_Task to carry out:_ The entries should be given again in full. Alter nothing.

_Records provided:_
━━━━━━━━━━━━━━━━━━━━━━━━━━━━━━
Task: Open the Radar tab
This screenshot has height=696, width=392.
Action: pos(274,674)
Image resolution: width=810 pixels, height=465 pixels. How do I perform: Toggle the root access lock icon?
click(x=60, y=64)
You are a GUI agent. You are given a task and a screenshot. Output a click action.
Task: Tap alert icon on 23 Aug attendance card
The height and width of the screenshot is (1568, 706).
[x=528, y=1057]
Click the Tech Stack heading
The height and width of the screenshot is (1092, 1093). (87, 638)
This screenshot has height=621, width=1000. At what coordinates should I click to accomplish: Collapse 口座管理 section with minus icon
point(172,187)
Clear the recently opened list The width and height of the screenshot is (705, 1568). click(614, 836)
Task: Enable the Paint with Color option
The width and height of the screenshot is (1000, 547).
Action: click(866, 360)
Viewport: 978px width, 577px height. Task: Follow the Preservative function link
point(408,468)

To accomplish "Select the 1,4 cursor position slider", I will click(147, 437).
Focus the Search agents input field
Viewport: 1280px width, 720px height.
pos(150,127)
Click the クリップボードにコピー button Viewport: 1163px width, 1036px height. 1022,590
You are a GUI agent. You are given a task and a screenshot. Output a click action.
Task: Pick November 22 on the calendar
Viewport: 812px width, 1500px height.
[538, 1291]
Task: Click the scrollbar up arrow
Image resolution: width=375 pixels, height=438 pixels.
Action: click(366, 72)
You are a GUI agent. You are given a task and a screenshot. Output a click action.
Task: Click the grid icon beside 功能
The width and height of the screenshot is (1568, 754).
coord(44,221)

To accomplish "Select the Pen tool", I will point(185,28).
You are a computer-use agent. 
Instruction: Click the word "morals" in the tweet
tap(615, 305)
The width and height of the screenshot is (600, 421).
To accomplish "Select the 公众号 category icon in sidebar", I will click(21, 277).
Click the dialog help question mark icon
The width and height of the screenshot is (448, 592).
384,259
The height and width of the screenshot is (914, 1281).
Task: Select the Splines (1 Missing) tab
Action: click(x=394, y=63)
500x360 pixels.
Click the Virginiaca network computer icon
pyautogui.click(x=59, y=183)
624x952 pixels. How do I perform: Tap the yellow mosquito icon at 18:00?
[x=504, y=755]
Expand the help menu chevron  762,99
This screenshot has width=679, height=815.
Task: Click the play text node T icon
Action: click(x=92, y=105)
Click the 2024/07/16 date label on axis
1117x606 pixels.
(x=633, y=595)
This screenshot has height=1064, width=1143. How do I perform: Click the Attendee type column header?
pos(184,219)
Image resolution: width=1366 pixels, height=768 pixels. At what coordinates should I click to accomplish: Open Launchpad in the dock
━━━━━━━━━━━━━━━━━━━━━━━━━━━━━━
_Task answer:_
Task: Open the Radar tab
This screenshot has height=696, width=392.
Action: pos(274,674)
Image resolution: width=810 pixels, height=465 pixels. How do I perform: Toggle the root access lock icon?
click(x=60, y=64)
You are a GUI agent. You are given a task and a screenshot. Output a click action.
Task: Tap alert icon on 23 Aug attendance card
The height and width of the screenshot is (1568, 706).
[x=528, y=1057]
Click the Tech Stack heading
The height and width of the screenshot is (1092, 1093). (87, 638)
This screenshot has height=621, width=1000. At what coordinates should I click to accomplish: Collapse 口座管理 section with minus icon
point(172,187)
Clear the recently opened list The width and height of the screenshot is (705, 1568). click(614, 836)
Task: Enable the Paint with Color option
The width and height of the screenshot is (1000, 547).
Action: click(866, 360)
Viewport: 978px width, 577px height. Task: Follow the Preservative function link
point(408,468)

To accomplish "Select the 1,4 cursor position slider", I will click(147, 437).
Focus the Search agents input field
Viewport: 1280px width, 720px height.
pos(150,127)
Click the クリップボードにコピー button Viewport: 1163px width, 1036px height. 1022,590
You are a GUI agent. You are given a task and a screenshot. Output a click action.
Task: Pick November 22 on the calendar
Viewport: 812px width, 1500px height.
[538, 1291]
Task: Click the scrollbar up arrow
Image resolution: width=375 pixels, height=438 pixels.
Action: click(366, 72)
You are a GUI agent. You are given a task and a screenshot. Output a click action.
Task: Click the grid icon beside 功能
The width and height of the screenshot is (1568, 754).
coord(44,221)

To accomplish "Select the Pen tool", I will point(185,28).
You are a computer-use agent. 
Instruction: Click the word "morals" in the tweet
tap(615, 305)
The width and height of the screenshot is (600, 421).
To accomplish "Select the 公众号 category icon in sidebar", I will click(21, 277).
Click the dialog help question mark icon
The width and height of the screenshot is (448, 592).
384,259
The height and width of the screenshot is (914, 1281).
Task: Select the Splines (1 Missing) tab
Action: click(x=394, y=63)
500x360 pixels.
Click the Virginiaca network computer icon
pyautogui.click(x=59, y=183)
624x952 pixels. How do I perform: Tap the yellow mosquito icon at 18:00?
[x=504, y=755]
Expand the help menu chevron  762,99
This screenshot has width=679, height=815.
Task: Click the play text node T icon
Action: click(x=92, y=105)
Click the 2024/07/16 date label on axis
1117x606 pixels.
(x=633, y=595)
This screenshot has height=1064, width=1143. How do I perform: Click the Attendee type column header?
pos(184,219)
Image resolution: width=1366 pixels, height=768 pixels. At what coordinates should I click to accomplish: Open Launchpad in the dock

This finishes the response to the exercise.